EXCLUSIVE: iHeartRadio is doubling down on original scripted podcasts with a dystopian sci-fi series, The Second Oil Age, that is already being set up for a television adaptation.
iHeart’s podcast chief Conal Byrne tells Deadline about the new series as well as deals with Blumhouse, Shonda Rhimes and Will Ferrell as well as his take on the audio landscape.
The company, which has about 850 radio stations in the United States and carries more than 250,000 podcasts on its iHeartRadio Podcast Network with 750 originals, is producing The Second Oil Age in-house after it was created by Stuff To Blow Your Mind host Robert Lamb.
The Second Oil Age is set in 2186, when humanity’s thirst for oil took them to the bottom of the sea and the threshold of an alien civilization. Through a bargain with a deep-sea species known only as the Tritons, people were able to tap previously unreachable oil reserves. This birthed a new age of fossil fuel dependency: the Second Oil Age, a second chance for a floundering civilization that refused to change. But the demands of the new age have altered the human condition itself.
The story follows Synøve Pan, an agent of UDEX Petroleum, the most powerful organization in the world. They’ve conditioned her to resist the telepathic abilities of the deep sea entities they both depend on and fear. Through her ordeal, she’ll wake to the true threats of division and hatred that threaten the world of the Second Oil Age.
Conal Byrne, President of iHeartMedia’s Podcasting Division, told Deadline that the short-form audio drama drew inspiration from 1990s sci-fi films and weird fiction. “Robert is constantly fascinated by the new genres that podcasting is covering. He is also a devout sci-fi fan, so it was only a matter of time before Robert set his sights on experimenting in the fiction space and, specifically, in the sci-fi dystopian future genre. We are big fans of Robert‘s and true believers in his talent, so as an experiment, we asked him to dream up a futuristic sci-fi world just to see what he would come back with.”
UTA is already packaging The Second Oil Age for television and is in talks with producers to turn it into a high-end scripted series. “Podcasting is an incredibly good medium to test intellectual property for TV and film because you can move quickly and cost-effectively. Plus, you can test ideas in front of audiences at scale to see what resonates and what does not. All that said, our goal here is to first make an amazing podcast series, before all else,” added Byrne.

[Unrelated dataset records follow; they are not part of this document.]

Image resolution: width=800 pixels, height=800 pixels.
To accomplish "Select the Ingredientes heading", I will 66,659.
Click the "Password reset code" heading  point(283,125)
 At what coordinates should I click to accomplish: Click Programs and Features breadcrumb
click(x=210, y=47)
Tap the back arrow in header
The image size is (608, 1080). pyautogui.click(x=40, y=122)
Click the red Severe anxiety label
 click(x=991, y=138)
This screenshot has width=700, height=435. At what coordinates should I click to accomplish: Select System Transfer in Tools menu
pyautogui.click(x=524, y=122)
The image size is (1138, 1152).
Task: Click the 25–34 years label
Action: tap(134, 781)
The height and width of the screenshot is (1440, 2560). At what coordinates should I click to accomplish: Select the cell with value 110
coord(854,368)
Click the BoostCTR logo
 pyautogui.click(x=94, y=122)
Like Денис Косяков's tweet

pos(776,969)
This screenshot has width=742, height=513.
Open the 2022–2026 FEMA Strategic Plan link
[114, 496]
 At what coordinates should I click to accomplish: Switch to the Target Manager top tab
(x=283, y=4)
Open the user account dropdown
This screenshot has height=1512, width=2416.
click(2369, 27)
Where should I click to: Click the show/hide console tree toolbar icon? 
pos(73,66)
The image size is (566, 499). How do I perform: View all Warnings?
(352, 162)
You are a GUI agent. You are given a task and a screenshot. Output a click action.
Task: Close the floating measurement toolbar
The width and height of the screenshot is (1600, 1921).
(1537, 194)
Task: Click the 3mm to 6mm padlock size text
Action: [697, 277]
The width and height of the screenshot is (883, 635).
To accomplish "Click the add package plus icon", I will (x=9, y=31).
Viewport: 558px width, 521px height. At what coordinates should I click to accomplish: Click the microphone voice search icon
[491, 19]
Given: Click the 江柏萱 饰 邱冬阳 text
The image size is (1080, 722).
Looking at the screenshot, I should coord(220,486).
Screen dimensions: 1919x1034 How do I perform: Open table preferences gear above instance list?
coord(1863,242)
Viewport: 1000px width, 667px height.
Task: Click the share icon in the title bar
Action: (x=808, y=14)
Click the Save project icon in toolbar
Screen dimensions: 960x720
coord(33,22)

The former Discovery exec said that fiction will be one of the podcasting genres that booms over the next few years. “We actually think there will be an explosion of high-quality audio drama content in the next few years and this could potentially become one of the dominant genres in the medium. The reason for this is simple, there really is nothing to match the power of the human imagination. The ability of the theater of the mind to kick in and fill out a fictional world is a truly amazing thing and we think that audio drama, or fictional podcasts, will tap into that in a big way.”
He admits that it is a more involved production process than non-fictional content, given the scripting, casting and directing, but that it is “still much faster and more cost-effective than video production.”
The company has recently struck deals with A-list Hollywood creators including Shonda Rhimes, Will Ferrell and Blumhouse Entertainment, which are expected to lead to both scripted and non-scripted content.
“Top tier creators are moving into podcasting for a few simple reasons – the medium allows them nearly total creative freedom, production is cost-effective and fast, and a creator can test ideas in front of audiences at scale to see what works and what doesn’t,” he added. “We can’t wait to see what they launch and our goal is to simply support them in this medium in ways that only we can.”
Byrne said that with 150M downloads a month and 25M unique listeners, the company believes podcasting is a “permanent new way” for audiences to hear new stories. But he admits that the growth of the medium has led to more competition with the likes of Spotify, Luminary, Entercom and Wondery but that iHeart has the scale to compete.
“With more and more podcasts getting launched every day, and the number of creators and listeners exploding year-over-year, it is getting harder and harder for podcasts to get discovered and listened to. That is where we can help. iHeartMedia has one of the only networks with real scale in this medium,” he added.